[Item position entries]
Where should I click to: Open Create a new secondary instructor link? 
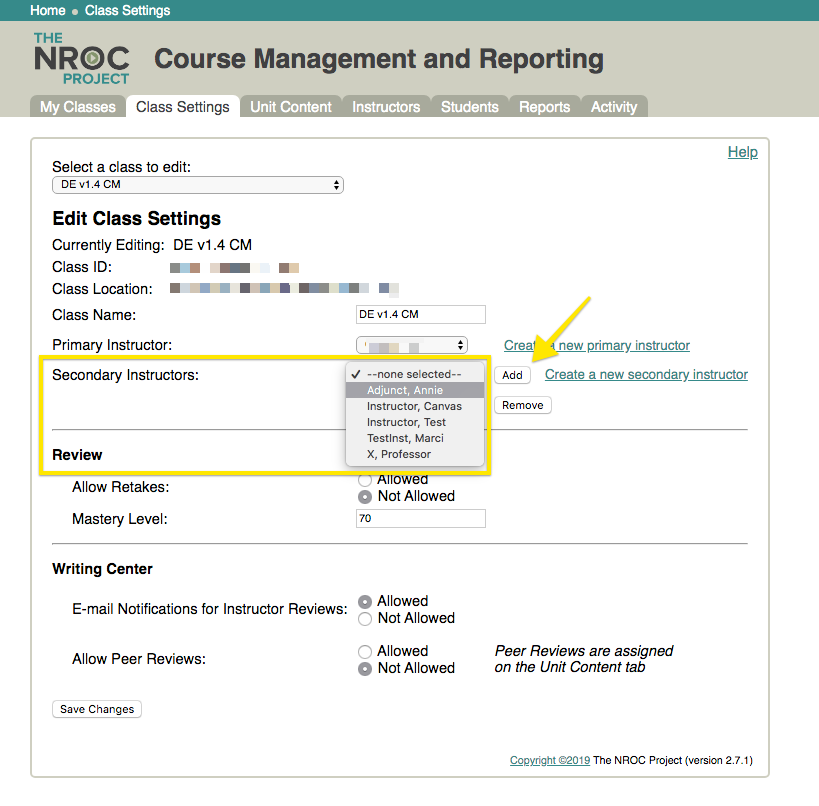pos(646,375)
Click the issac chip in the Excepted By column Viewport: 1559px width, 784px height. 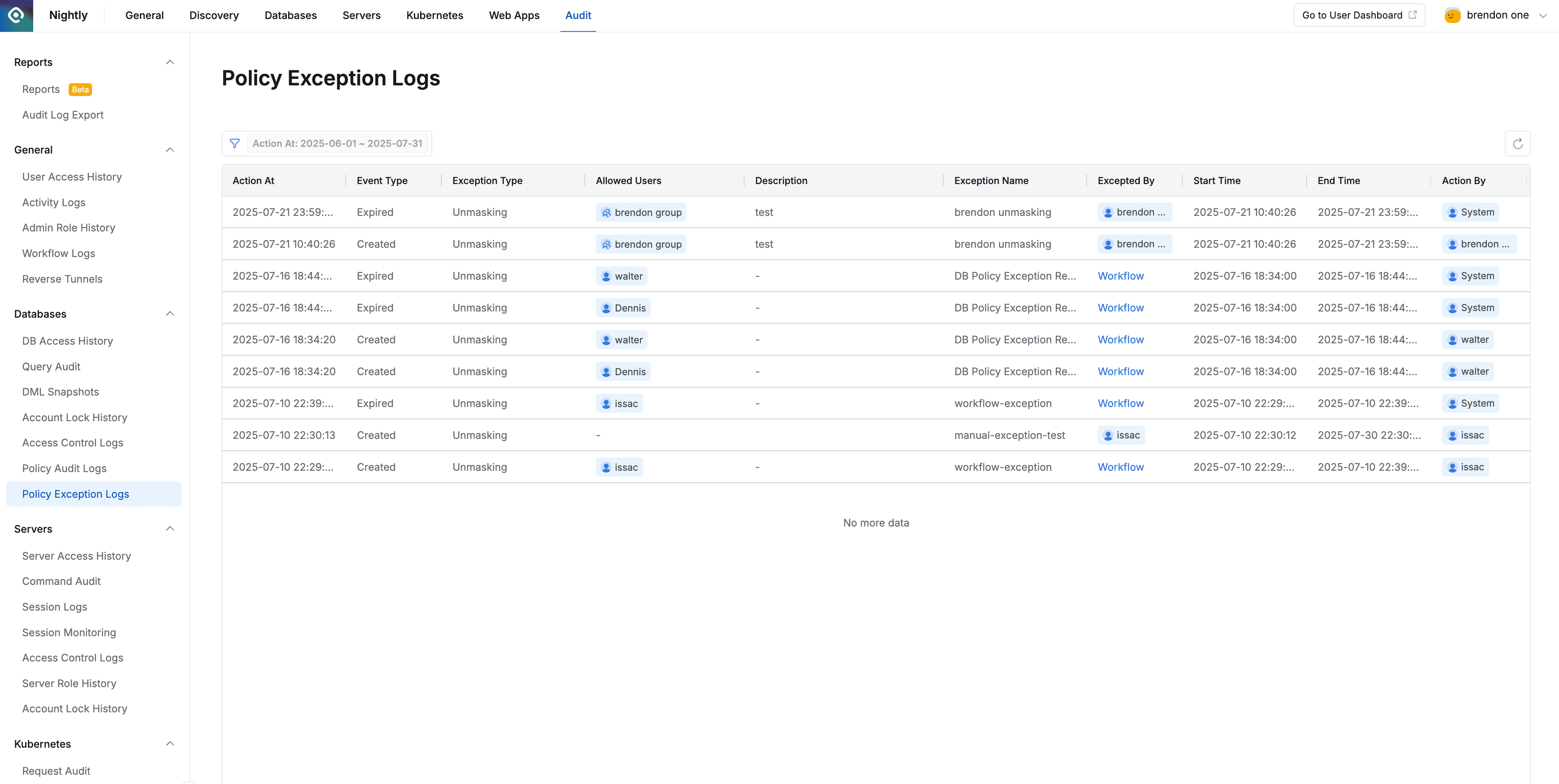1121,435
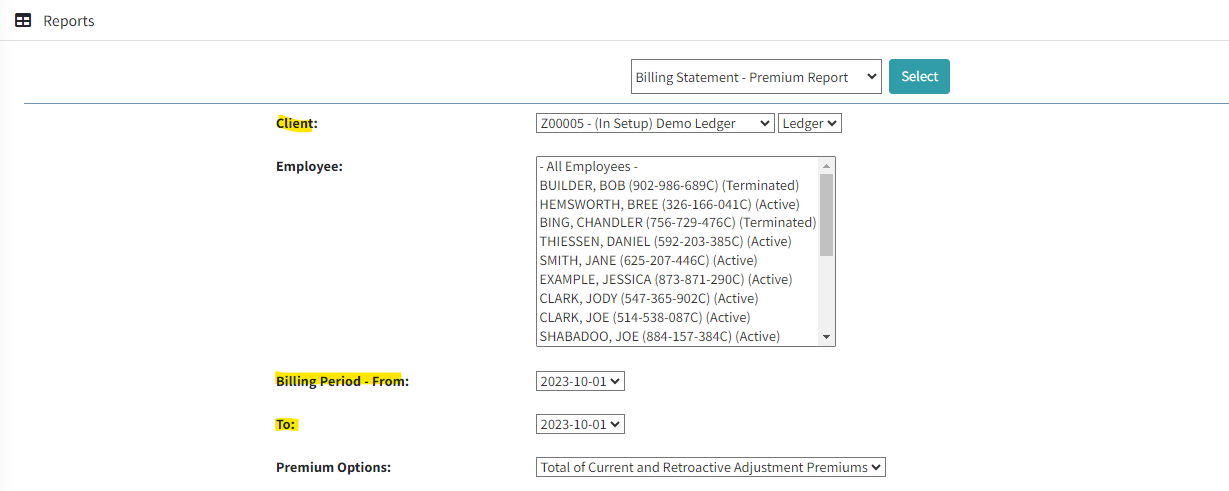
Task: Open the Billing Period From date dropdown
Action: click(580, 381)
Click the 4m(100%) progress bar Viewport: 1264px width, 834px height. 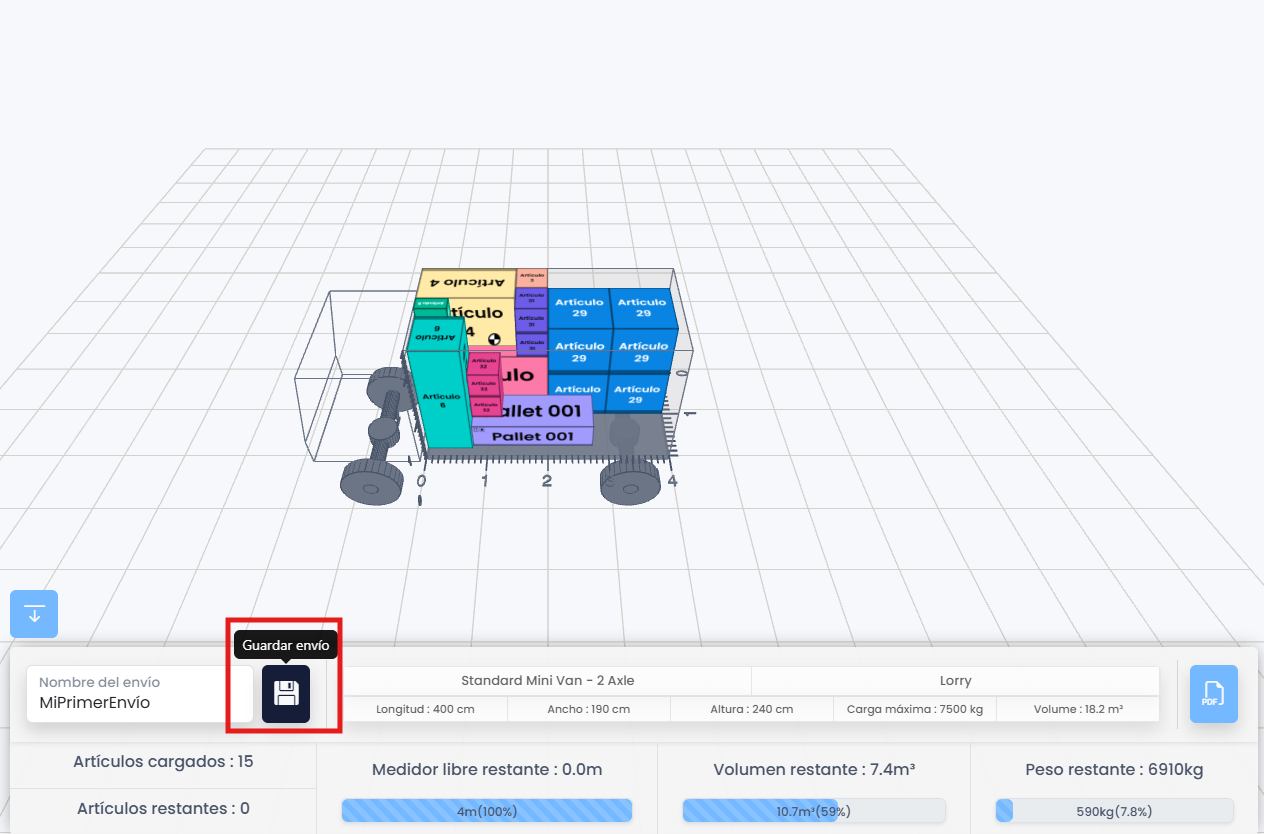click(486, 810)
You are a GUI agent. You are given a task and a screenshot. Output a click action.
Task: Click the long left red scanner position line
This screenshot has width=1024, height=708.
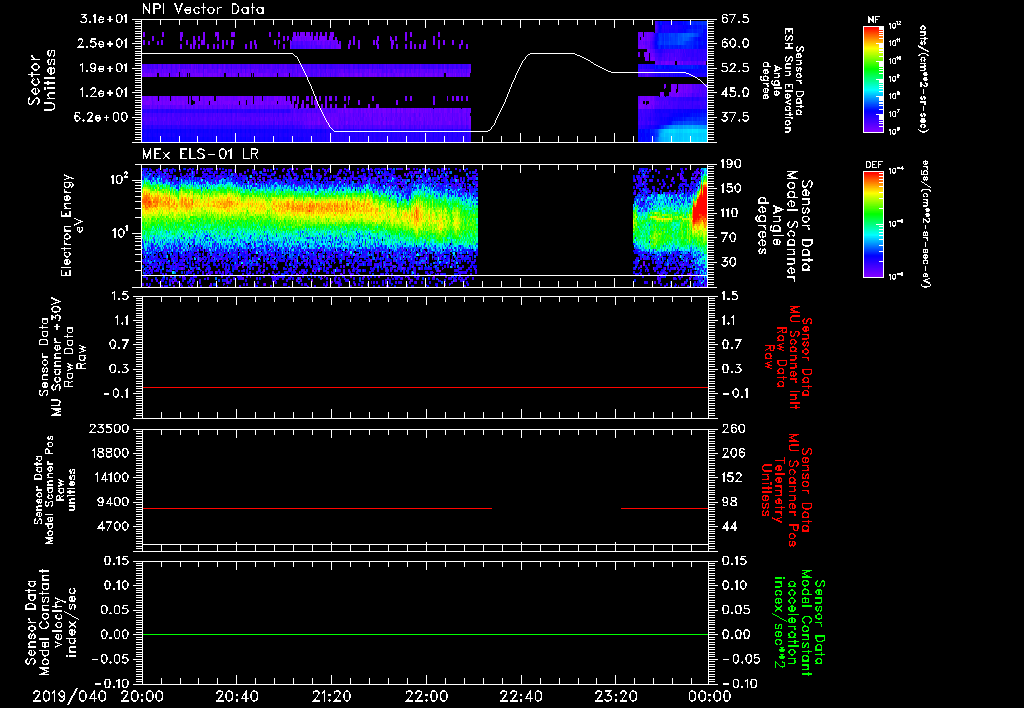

- **REQUIREMENT**:
Rewrite everything from the line containing "You are a GUI" down to the end of the entries as a Markdown table with the columns Row and Text, skipping blank lines. Leave the pictures out of your answer.

- **OUTPUT OF THE EXERCISE**:
| Row | Text |
|---|---|
| 1 | You are a GUI agent. You are given a task and a screenshot. Output a click action. |
| 2 | Task: Click the long left red scanner position line |
| 3 | This screenshot has width=1024, height=708. |